INFLUENCE OF HOST FACTORS ON NEUROINVASIVENESS OF VESICULAR STOMATITIS VIRUS

Abstract
It will be well to restate the main problem at this point and to examine how far the accumulated data can help to elucidate it. The problem is this: Why are old mice generally resistant to all forms of peripheral inoculation of vesicular stomatitis virus when intracerebral injection is equally fatal for mice of all ages? The results of experiments in which the presence of virus was demonstrated by animal passage suggested that the reason can perhaps be found in (a) the different mechanisms of virus progression after intracerebral and peripheral injection, and (b) the development with age of localized barriers capable of halting the spread of virus (1, 2). The present study sought histological evidence for the nature of virus progression and for the changes observed in the older animals. The results clearly demonstrate that after intracerebral injection virus spreads along an open system, the lesions being distributed almost entirely in contiguity with the ventricles and their extensions, while after peripheral inoculations the evidence points to progression of the virus in a closed system of neurons and their processes, at least in the stage preceding neuronal necrosis, the distribution of lesions depending upon the central connections of the primary neurons connected with the inoculated site. Thus, in young mice, nasal instillation of the virus was followed by necrosis of a long chain of neurons, starting with those in the olfactory mucosa and progressing through specific zones of the olfactory pathway, pursuing the same order in which the various regions are known to have their major connections with one another.
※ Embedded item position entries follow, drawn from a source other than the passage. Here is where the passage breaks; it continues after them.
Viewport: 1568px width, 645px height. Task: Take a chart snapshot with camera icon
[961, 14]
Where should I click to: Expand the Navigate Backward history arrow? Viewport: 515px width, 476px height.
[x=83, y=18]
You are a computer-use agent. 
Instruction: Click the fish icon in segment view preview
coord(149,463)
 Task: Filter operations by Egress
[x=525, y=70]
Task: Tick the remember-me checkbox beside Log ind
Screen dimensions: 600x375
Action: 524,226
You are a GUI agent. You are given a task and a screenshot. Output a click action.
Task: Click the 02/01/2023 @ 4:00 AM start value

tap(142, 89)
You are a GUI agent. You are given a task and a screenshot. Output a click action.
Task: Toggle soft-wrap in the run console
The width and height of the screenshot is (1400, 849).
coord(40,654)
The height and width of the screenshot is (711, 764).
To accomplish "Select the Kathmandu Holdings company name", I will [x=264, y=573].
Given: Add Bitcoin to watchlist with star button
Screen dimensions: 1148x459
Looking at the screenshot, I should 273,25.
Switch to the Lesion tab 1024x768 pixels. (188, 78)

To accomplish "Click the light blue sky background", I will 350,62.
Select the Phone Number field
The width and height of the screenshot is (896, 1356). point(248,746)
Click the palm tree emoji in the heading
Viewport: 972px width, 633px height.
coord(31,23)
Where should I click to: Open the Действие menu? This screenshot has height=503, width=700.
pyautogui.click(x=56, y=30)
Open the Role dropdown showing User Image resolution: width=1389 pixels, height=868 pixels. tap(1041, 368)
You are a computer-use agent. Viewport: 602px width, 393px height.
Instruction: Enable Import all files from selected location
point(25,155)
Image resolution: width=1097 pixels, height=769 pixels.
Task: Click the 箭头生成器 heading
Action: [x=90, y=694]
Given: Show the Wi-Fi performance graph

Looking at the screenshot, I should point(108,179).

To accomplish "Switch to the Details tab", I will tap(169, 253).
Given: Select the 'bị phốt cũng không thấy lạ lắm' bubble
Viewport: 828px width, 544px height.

It is important to note that after nasal instillation the apparent lesions were present where the cell bodies of the neurons are situated, and not along the tracts connecting one group of neurons with another, which accounts for the lack of contiguity between the affected zones and the normal appearing, intervening areas. The assumption that the primary progression of the virus in this case occurs in a closed system is based on the absence of lesions in unrelated areas contiguous to those which are necrotic and to the tracts which connect one affected zone with another.